Teluk Binjai Punya Cerita #7



Kami makan ingat Kalian, Kalian makan Kami kelaparan. Apa itu Keluarga?
Kami sebagian dari #Avengers29
Silahturahmi adalah jalinan yang diperintahkan Allah untuk terus dijaga dan tidak terputus. Menjadi keluarga baru di Desa Teluk Binjai meskipun hanya terjalin selama sebulan membuat kami berfikir harus membuat sebuah acara seperti talkshow yang dapat mempertemukan antara kami dan warga desa sekaligus membahas mengenai potensi dan masalah yang ada di Desa Teluk Binjai.
Acara yang akan menjadikan kami bintang tentunya, sebagai sekelompok mahasiswa pendatang dan sekelompok mahasiswa titipan ibu dan bapak DPL. Acara yang mungkin belum mampu menghentikan asap di Riau namun setidaknya dapat menimbulkan kesadaran dan kecintaan masyarakat kepada sesama baik lingkungan maupun pada tetangga yang kemudian dapat menciptakan rasa kebersyukuran yang besar lalu tidak lagi membakar lahan jika tidak untuk mengisi sejengkal tenggorokan dan segumpal lambung.

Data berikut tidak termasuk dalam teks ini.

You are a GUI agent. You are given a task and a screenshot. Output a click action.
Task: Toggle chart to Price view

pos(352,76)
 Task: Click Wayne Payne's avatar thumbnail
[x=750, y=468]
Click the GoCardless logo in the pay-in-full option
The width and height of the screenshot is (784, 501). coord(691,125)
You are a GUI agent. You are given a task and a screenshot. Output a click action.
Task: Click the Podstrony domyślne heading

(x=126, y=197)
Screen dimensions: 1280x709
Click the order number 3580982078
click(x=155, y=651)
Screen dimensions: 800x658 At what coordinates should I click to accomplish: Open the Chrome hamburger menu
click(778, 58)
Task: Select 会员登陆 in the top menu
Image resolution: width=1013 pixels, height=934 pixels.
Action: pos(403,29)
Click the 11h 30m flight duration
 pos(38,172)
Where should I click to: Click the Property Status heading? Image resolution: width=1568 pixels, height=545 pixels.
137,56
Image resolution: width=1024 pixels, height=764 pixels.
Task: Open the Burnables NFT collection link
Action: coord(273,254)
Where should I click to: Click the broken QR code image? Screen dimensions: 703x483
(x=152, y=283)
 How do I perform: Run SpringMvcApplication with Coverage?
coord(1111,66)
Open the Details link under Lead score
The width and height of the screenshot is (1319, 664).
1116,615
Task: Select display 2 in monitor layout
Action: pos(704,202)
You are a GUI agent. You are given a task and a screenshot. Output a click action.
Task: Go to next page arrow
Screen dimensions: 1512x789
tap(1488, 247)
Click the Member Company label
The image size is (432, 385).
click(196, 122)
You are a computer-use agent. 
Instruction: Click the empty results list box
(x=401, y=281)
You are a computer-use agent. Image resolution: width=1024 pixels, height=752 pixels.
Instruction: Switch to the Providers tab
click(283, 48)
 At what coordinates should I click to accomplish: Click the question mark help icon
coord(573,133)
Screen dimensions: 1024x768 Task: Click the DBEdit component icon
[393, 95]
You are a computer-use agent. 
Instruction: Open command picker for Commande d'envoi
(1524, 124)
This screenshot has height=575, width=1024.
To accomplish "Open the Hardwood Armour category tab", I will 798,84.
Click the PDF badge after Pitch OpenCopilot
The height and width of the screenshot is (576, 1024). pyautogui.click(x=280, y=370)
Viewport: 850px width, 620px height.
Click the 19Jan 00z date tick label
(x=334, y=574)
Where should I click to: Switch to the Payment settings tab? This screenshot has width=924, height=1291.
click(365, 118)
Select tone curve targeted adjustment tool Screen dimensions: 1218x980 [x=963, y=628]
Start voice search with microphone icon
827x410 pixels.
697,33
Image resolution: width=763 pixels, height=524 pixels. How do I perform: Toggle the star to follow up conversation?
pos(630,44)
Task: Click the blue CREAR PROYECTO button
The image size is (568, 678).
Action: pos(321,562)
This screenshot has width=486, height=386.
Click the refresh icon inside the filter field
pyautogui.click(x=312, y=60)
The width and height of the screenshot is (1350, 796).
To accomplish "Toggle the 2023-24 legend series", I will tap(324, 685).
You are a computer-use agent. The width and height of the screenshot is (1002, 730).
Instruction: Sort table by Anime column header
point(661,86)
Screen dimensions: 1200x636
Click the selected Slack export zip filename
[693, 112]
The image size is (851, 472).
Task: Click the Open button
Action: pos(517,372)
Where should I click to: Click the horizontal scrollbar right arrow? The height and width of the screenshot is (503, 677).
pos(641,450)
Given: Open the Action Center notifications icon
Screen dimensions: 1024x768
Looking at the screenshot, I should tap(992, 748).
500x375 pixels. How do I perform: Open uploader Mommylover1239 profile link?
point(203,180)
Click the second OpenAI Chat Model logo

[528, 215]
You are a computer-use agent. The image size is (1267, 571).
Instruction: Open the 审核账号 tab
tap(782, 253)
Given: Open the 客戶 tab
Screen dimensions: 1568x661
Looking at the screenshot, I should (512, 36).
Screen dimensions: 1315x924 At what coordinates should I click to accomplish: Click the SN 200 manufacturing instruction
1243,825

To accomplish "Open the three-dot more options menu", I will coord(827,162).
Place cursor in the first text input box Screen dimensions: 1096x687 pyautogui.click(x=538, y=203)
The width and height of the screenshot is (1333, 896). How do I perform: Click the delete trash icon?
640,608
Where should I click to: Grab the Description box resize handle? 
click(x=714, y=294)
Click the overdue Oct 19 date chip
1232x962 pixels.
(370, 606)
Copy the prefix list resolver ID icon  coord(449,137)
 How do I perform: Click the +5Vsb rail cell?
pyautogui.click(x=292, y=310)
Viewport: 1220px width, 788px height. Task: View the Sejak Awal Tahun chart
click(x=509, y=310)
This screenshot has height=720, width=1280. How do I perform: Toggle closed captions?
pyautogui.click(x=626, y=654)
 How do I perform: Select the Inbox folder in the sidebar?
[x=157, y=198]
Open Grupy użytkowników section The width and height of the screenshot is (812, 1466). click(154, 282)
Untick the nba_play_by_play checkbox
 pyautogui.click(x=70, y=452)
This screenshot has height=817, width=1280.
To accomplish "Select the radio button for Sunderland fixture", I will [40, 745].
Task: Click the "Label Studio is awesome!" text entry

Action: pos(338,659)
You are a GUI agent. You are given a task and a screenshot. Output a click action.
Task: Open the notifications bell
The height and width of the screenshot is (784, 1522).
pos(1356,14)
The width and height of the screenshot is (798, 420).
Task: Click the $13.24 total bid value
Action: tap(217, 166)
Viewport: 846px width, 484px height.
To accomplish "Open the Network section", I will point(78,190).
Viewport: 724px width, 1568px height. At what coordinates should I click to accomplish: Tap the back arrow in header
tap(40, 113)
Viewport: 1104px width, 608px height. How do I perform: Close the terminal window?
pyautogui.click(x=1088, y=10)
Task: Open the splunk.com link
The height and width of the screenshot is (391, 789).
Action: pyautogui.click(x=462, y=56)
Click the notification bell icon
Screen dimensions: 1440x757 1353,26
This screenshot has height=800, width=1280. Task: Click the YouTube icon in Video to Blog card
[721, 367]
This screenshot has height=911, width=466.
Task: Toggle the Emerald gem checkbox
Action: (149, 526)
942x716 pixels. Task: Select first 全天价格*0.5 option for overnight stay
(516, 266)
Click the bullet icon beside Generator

Pada acara ini kami membuka forum yang dihadirkan oleh beberapa warga sebagai narasumber. Diantaranya Pak Kades (Musri Evendi) selaku narasumber utama untuk mendengarkan keluh kesah masyarakat Desa Teluk Binjai. Babinkamtibmas (Denny) selaku pengamanan masyarakat yang dikirim dari pemerintah daerah. Pak Jumli (Ketua MPA) yang mengerti tentang Masyarakat Peduli Api namun tengah vakum dan tidak berjalan. Serta ketua Badan Pengawas Desa untuk kemudian mendengar secara langsung apa yang dibutuhkan dan sangat diharapkan masyarakat terkait kemajuan dan ketentraman desa.
Acara ini dimulai pada pukul 2 siang. Sedari pagi kami memulai aktivitas dengan tugas yang telah diberikan oleh Bunga selaku ketua pelaksana acara. Konseptor kami yang paling pintar dan keras kepala. Adrian, Koko, Aidil, Alfu, Fauzi dan Agung sudah kelapangan SDN 010 untuk pemasangan tenda dan dibantu oleh pemuda dan masyarakat desa. Disini tidak pernah ada yang namanya bekerja sendiri, kami selalu mendapat bantuan tanpa diminta. Masyarakat nan harmonis dan penuh kerukunan dengan sukarela dan keikhlasan telah membantu kami dalam segala hal membuat kami merasa bukan lagi sekelompok pendatang, melainkan bagian kecil dari mereka.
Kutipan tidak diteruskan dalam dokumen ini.